» Consegna 1:
Nei record, riscrivi le righe che cominciano da quella contenente "The image size is (445, 302)." e terminano con quella contenente "Click the purple checkmark beside AAPL", estremi compresi, sostituendo "beside" con "next to" e lasciando invariato tutto il resto. Escludi le immagini dalla risposta.
======== Testo estratto
Assurdo, gran cuore di ragazzo, questo fuorilegge braccato come
un delinquente!
Chè lo cercano, adesso, rabbiosi e feroci. Vogliono lui o il fratello,
e minacciano l'iradiddio. Fucilazione per loro, impiccagione per
il conte... Evidentemente i sospetti sono forti, ma certezze non
ne hanno, se no a quest'ora qualche fulmine sarebbe davvero caduto.
Ad ogni modo, sulla testa di Carletto, dicono, c'è una taglia.
E in mancanza di Carletto, trasferitosi convalescente presso una
sorella a Casatenovo e là nascosto, in mancanza anche di Guerino,
rifugiatosi nei boschi di una località detta Costone che poi vengono
bruciati, minacciano di prigione la madre. Poichè la povera donna
è malata, la piantonano all'ospedale. Le figliole si offrono allora
per essere incarcerate al posto della mamma. Buon sangue, questo
dei Besana!
E' un fatto che la vita in Brianza non è più possibile per i due
fratelli. E poi c'è il richiamo possente della montagna dove i
compagni combattono e muoiono. Un giorno Carletto fa venire Guerino
a Casatenovo. Si abboccano, si comprendono, decidono di partire.
Poichè l'uno non è ancora bene in forze l'altro lo precede di
tre settimane, ma alla fine dell'estate sono entrambi nell'Introbiese,
aggregati alla Brigata Rosselli comandata da "Sam".
(Un particolare: prima che Carletto partisse il conte ha voluto
fornirlo di denaro. Lotta strenua; infine si rassegna ad accettare
cinquecento lire, ma c'è voluta mezz'ora!).
L'11 Ottobre 44 un rastrellamento nazifascista passa al setaccio
la valle fra Introbio e Biandino. Guerino è sulla mulattiera con
alcuni compagni; dagli altri pendii i nemici battono senza tregua
le strade; ci sono già morti e feriti, da una parte e dall'altra.
Guerino Besana potrebbe ripararsi come altri fanno; ma un patriota,
lì sotto, è rimasto solo, inginocchiato coll'arma in posizione
di sparo; forse è colpito, chissà. Comunque, Guerino non lo lascerà
solo all'azione: partigianeria vuol dir fratellanza di sangue
oltre che di fede e di sorte. |
Rimane. E' investito da una raffica di mitraglia. Ferito a un
piede, a un braccio, al viso, gravissimo all'addome.
S'abbatte. Morirà lì? All'improvvisa, enorme stanchezza fisica
il pensiero è quasi consolante. La montagna offre un letto bruno
e oro che colora d'autunno per l'ultimo sonno.
================
» Consegna 2:
Riporta senza alcuna modifica il passo del racconto sui fratelli Besana che comincia con "Poichè l'uno non" e termina con "c'è voluta mezz'ora!).".
======== Estratti dei dati
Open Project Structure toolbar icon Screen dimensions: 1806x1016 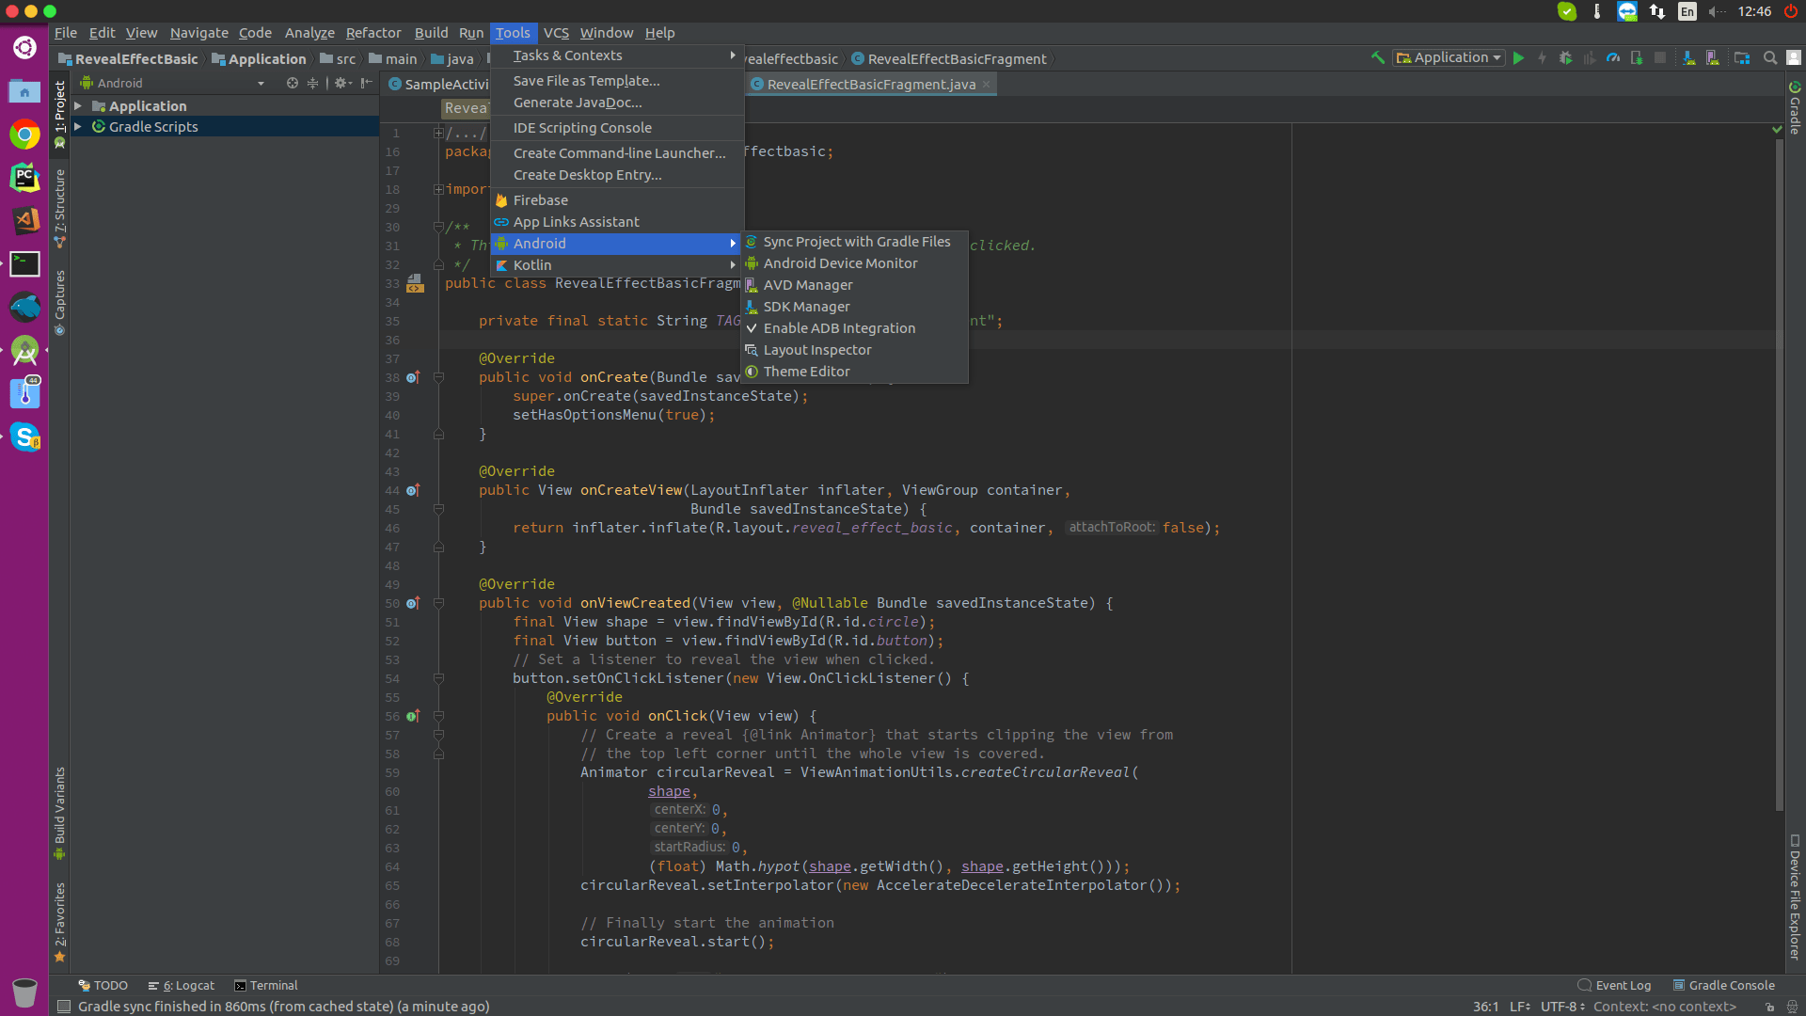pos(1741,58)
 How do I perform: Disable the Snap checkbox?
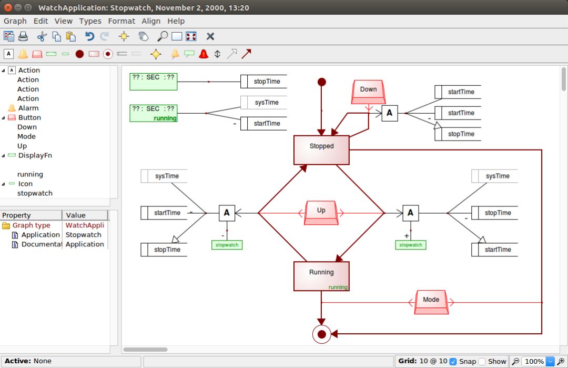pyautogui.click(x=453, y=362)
================
======== Estratti dei dati
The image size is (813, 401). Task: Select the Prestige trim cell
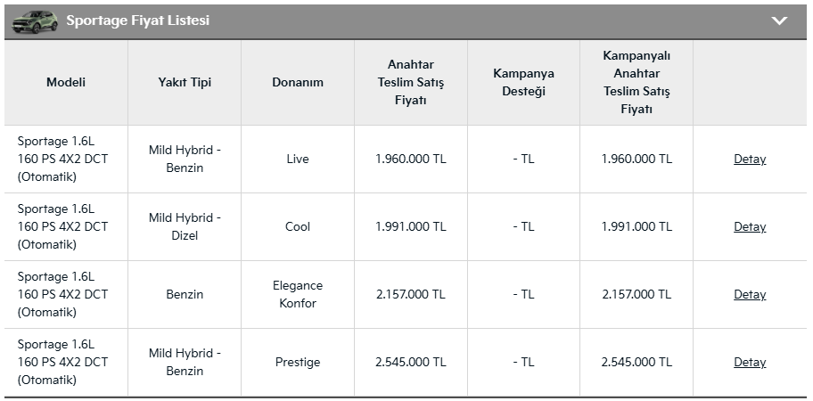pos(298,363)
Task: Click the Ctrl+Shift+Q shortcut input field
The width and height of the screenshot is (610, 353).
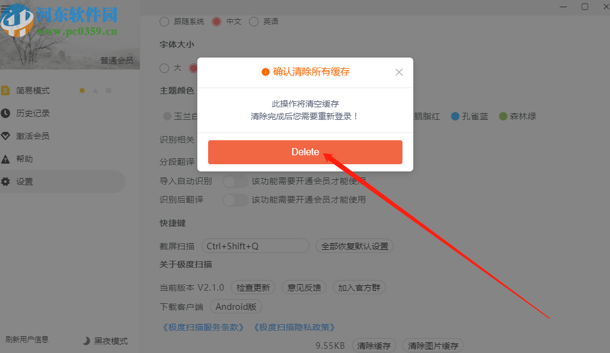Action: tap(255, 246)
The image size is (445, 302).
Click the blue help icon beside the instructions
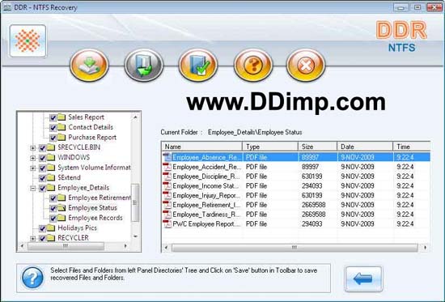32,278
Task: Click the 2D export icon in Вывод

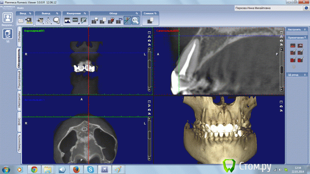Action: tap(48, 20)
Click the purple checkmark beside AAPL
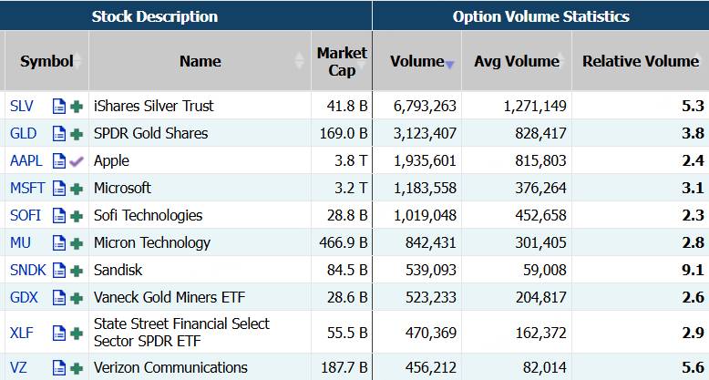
================
» Soluzione 1:
The image size is (445, 302).
Click the blue help icon next to the instructions
32,278
Task: Click the 2D export icon in Вывод

Action: tap(48, 20)
Click the purple checkmark next to AAPL

» Soluzione 2:
Poichè l'uno non è ancora bene in forze l'altro lo precede di
tre settimane, ma alla fine dell'estate sono entrambi nell'Introbiese,
aggregati alla Brigata Rosselli comandata da "Sam".
(Un particolare: prima che Carletto partisse il conte ha voluto
fornirlo di denaro. Lotta strenua; infine si rassegna ad accettare
cinquecento lire, ma c'è voluta mezz'ora!).